→ Selected excerpt
--- START ---

Four years ago… Or was it five now? I really don’t know, time is pretty fluid for me…. I had a mental break down.
I’m not talking about one of those Real Housewives ‘lay in bed for a weekend with a martini in hand and lament about first world problems’ kinda mental breakdowns. I mean a real, spend close to a year freaking the fuck out about everything and then spend another year getting used to real life again, kinda mental break downs.

Thing is… This wasn’t my first snap from reality. Or my second. In fact, I had mini snaps from reality on a semi-regular basis. Somewhere near the bottom of this mental breakdown (no I never ended up in the hospital somehow) I ended up with a diagnosis or two. They were BiPolar and Borderline Personality Disorder. I could only process one at that time though due to the crap storm going through my head. So I took my BiPolar diagnosis and my prescription and I proceeded on with my life. Poorly.

I continued to make bad decisions and didn’t take my medication as I should. My life continued to be a hail storm of mental illness based chaos and finally it happened. I got tired. I am tired. I’m tired of being sick. I’m tired of being overwhelmed. I’m tired of looking back at the last 3/6/9/12 months and saying “Oh for fucks sake… What did I do this time.”
As far as I’ve been told over the years I have Borderline Personality Disorder, BiPolar II, Depression, Anxiety Disorder, Addictions issues, Eating Disorders and Self Harm issues. My brain is a pinata of crazy… Just hit that shit and see what falls out. I am tired. So I am finally really perusing help. I want to start properly managing my issues.

--- END ---

→ Task set
1. In the account of the mental breakdown, which of the two diagnoses did the writer take and carry on with?
2. Continue the account of the mental breakdown from the point where it stops.

→ Data section
--- START ---

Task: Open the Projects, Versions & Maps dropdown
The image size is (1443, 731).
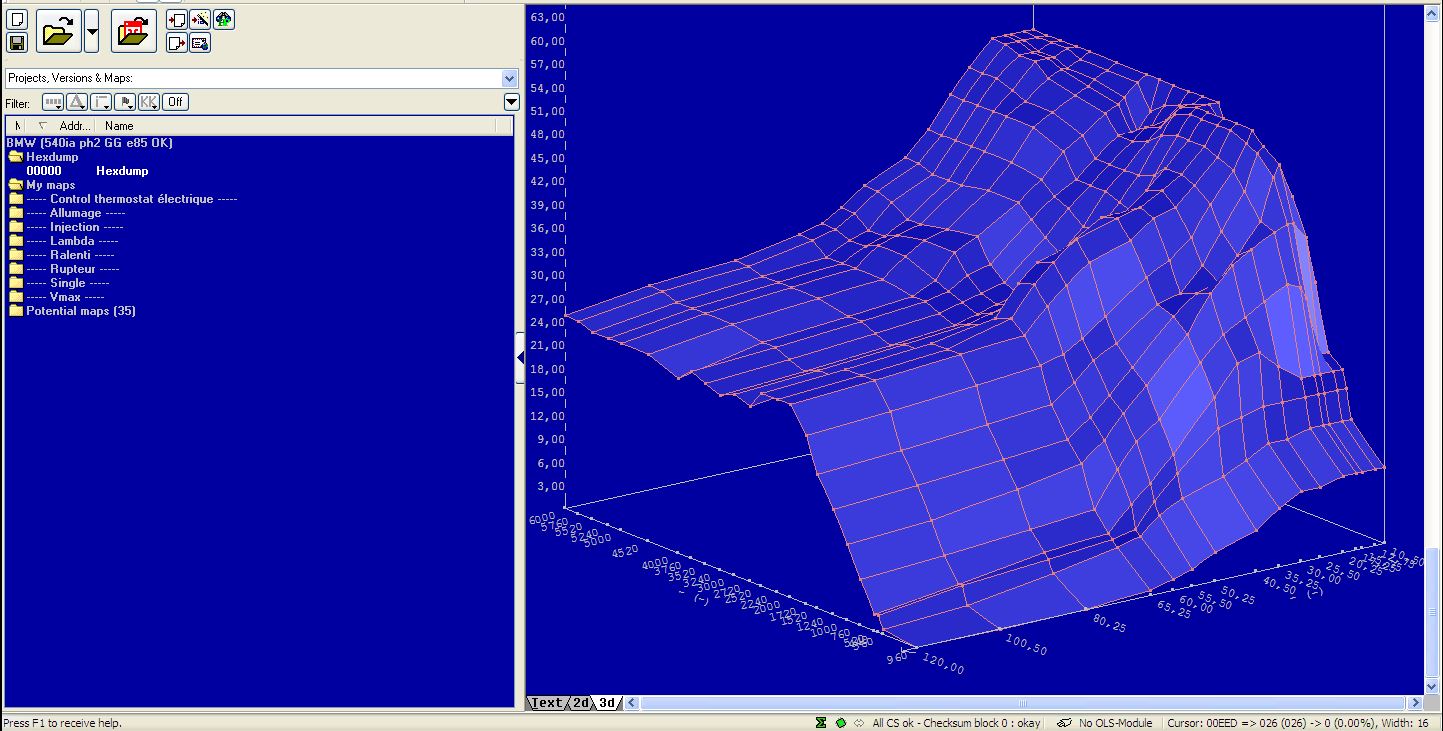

--- END ---

→ Your written answers
1. The BiPolar diagnosis

2.
Seems like such an easy thing to do, I know but that means addressing them and coming to grips with the fact that my brain, the singular organ that keeps me alive and makes me who I am to my very core backfires on me on such a grand scale. It means admitting that this will never go away. I will never be “normal”.
I’m not a big fan of conformity normal but I may never be able to hold down a job or even be able to have an argument with a romantic partner without flying off the handle in a spectacular fashion. It means that I will always have to make sure that when I’m stressed I’m not overspending, over flirting or doing something equally stupid because my brain doesn’t process like other peoples. This is a lot for one person to face and I am just now, really facing it and really ready to get the help I, my family and my close inner circle of friends deserve.

Getting help also means that I am facing playing the “meds game”. What works, what doesn’t and what side effects I will have. I will likely end up in therapies (plural) and we get to see how all of that affects my brain.

I have decided to add this journey to my blog for a few reasons. The first being, mental health is so very misunderstood and I believe the only way to really start to understand it is to bring it out of the shadows. To speak up. Anyone can suffer from mental health issues. From situation depression to a myriad of issues such as myself and let me tell you this much, just because you can’t see it, just because they don’t look sick, doesn’t mean they aren’t and don’t deserve as much care as somebody laid up in a bed somewhere. Please don’t mock or tell us to “pull up our socks” or “just be happier”. Thats like telling a cancer patient to “just be healthier”. It’s not going to happen just because you suggested it and in doing as such you’re actually making the situation worse because you’re reminding us of something we should be able to do and can’t.

Another reason I’m doing this is for myself. As I mentioned earlier time is fluid for me. I made the decision to really start perusing this path to mental wellness two and a half weeks ago (I think) and I want to keep track of it the best I can. I think this will be the best way to do it.
I know this is supposed to be a geek blog and there will be that too but the geek are supposed to be intellectual… So lets be smart about this and talk. Talk about mental health. Only by talking openly and candidly can we break down the walls and end the stigma.